City Council voted to put the measure on the ballot and OK'd $82 million in bonding projects to go to the next legislative session.
Despite a lengthy grammar debate, the St. Paul City Council on Wednesday unanimously approved putting a question on the November ballot that will ask whether voters want to change the way they elect city officials.
It was a follow through on a promise made last year to advocates of instant-runoff voting (IRV) that if the method was deemed constitutional in Minneapolis, the council would put it on the ballot.
The Supreme Court ruled two weeks ago that it was.

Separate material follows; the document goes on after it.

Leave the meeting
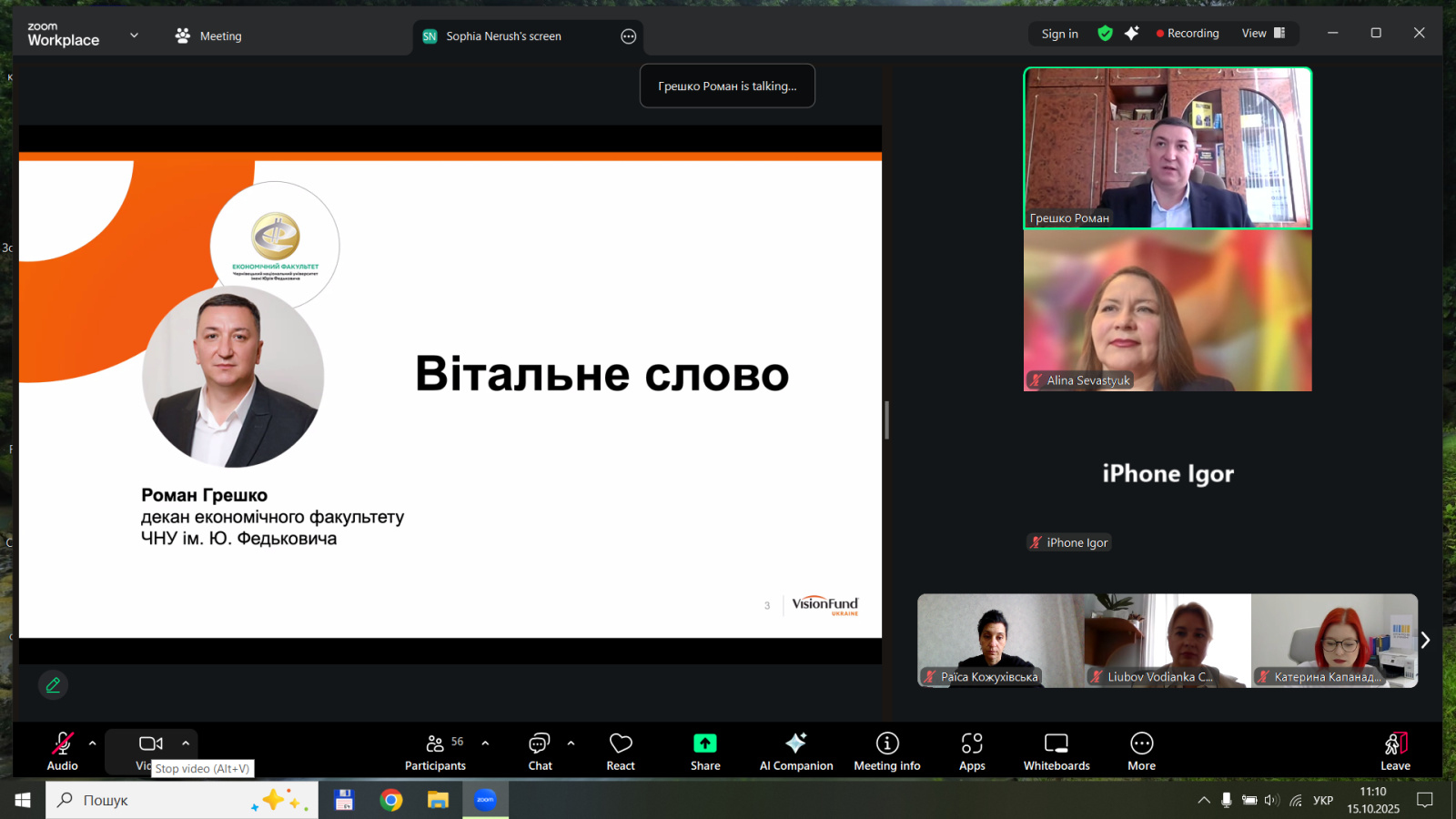The height and width of the screenshot is (819, 1456). (1394, 751)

More than 5,300 people signed a petition last year to hold a referendum in St. Paul on adopting IRV, but the council refused to put it on the ballot because the city attorney said it probably was unconstitutional. The council passed a resolution at the time saying it would reconsider based on the outcome of the Minneapolis case.

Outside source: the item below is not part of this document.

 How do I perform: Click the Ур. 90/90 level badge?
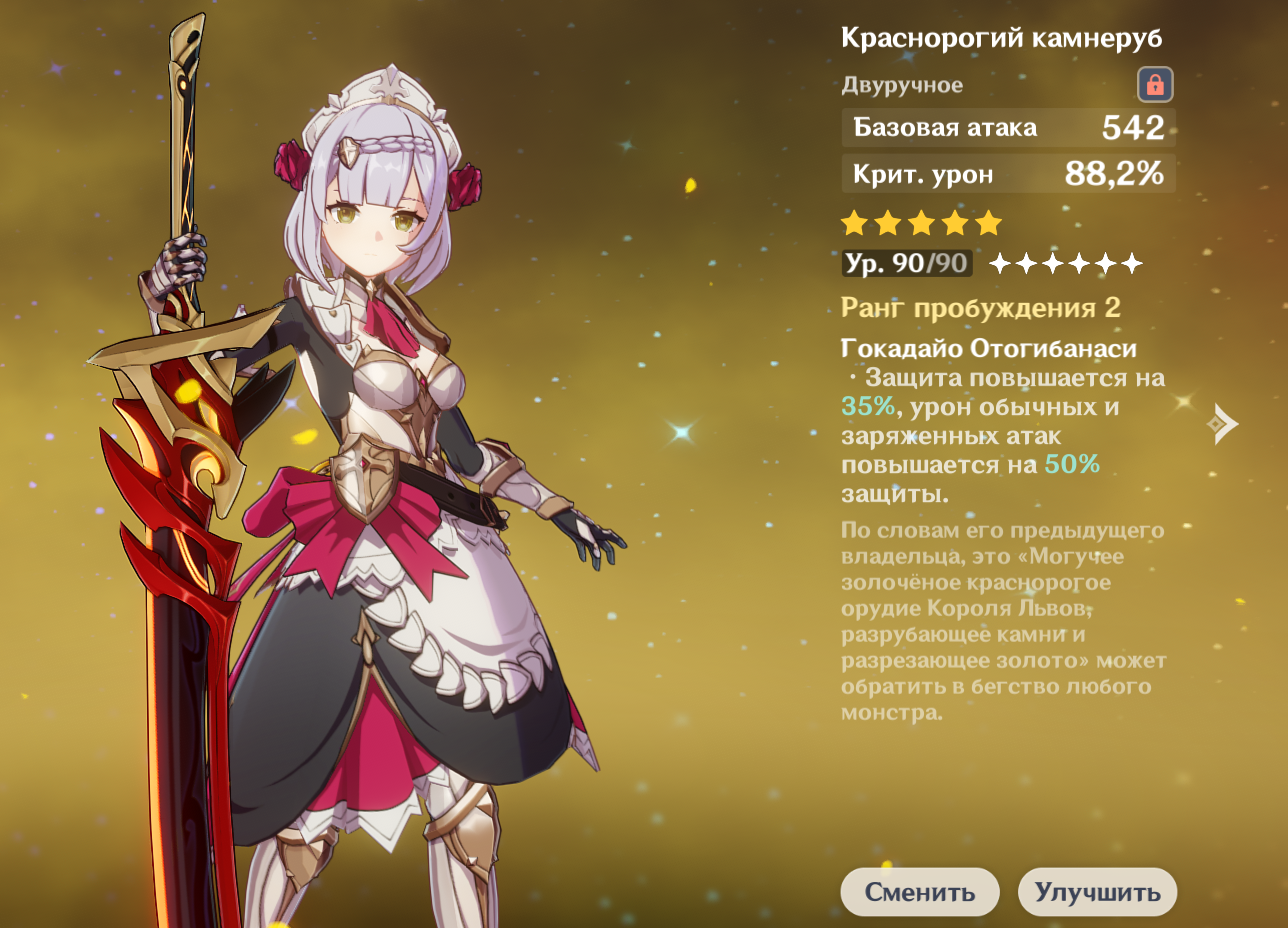(x=907, y=263)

"The council members did what they were required to do, and they did it unanimously," said John Hottinger, a board member of IRV advocacy group FairVote Minnesota. "They should be thanked for that."
In instant-runoff voting, also called ranked-choice voting, voters will rank candidates in order of preference. If no candidate gains a majority, the candidate with the least amount of support is dropped and the second-place votes cast by supporters of that candidate are added to the remaining candidates. The process continues until one candidate gains a majority.

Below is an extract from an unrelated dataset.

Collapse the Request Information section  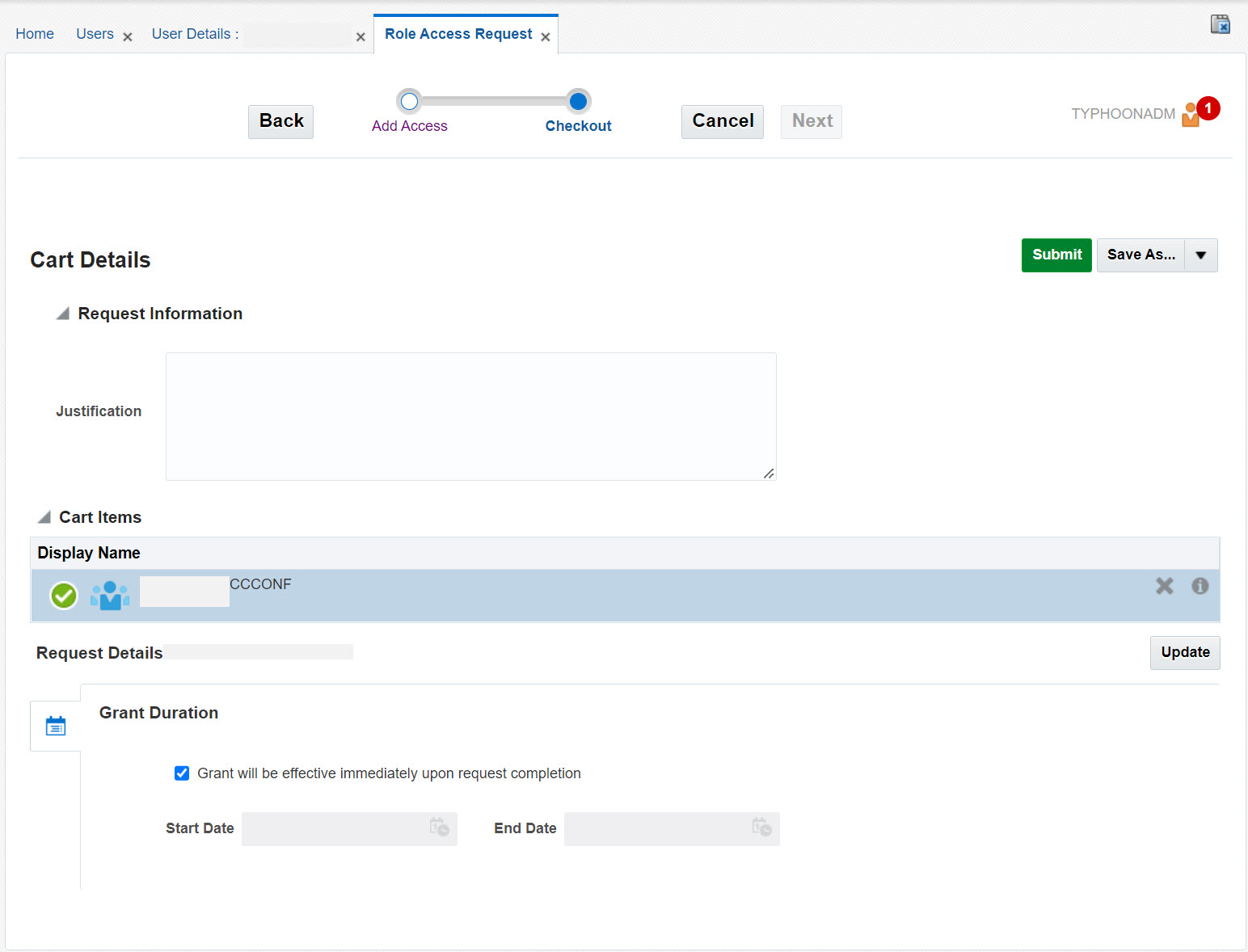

Ramsey County Elections Manager Joe Mansky has outlined potential problems with the system, including higher costs, lack of certified voting equipment and different procedures because county and school board elections wouldn't use instant-runoff voting. IRV would be used only for City Council and mayoral elections.
The general election, with the IRV measure on the ballot, will be Nov. 3.
Other council action
Council members approved a ranked list of six projects to compete for bond money during the next legislative session.
The projects, in order, are:
•Como Zoo renovations, $11 million. Money would go to design, build and equip a new gorilla habitat.
•Arts Partnership expansion of the Ordway Center for Performing Arts, $17.5 million. The money would go toward an 1,100-seat concert hall.
•Asian Pacific Cultural Center construction, $5 million. Money would be used for the renovation of 65,000 square feet in part of the old Hamm's Brewery complex on the East Side.
•New municipal ballpark, $25 million. Money would go toward building a new 7,500-seat ballpark that would serve as home field for the St. Paul Saints minor league team. Lowertown is a potential location.
•University Avenue street-scape, $20 million. Money would go toward planting trees, improving lighting and storm water control along University Avenue when the Central Corridor light-rail line is built.
•Pedestrian bridge replacement over Interstate 94, $3 million. Money would be used to rebuild bridges at Aldine and Mackubin streets.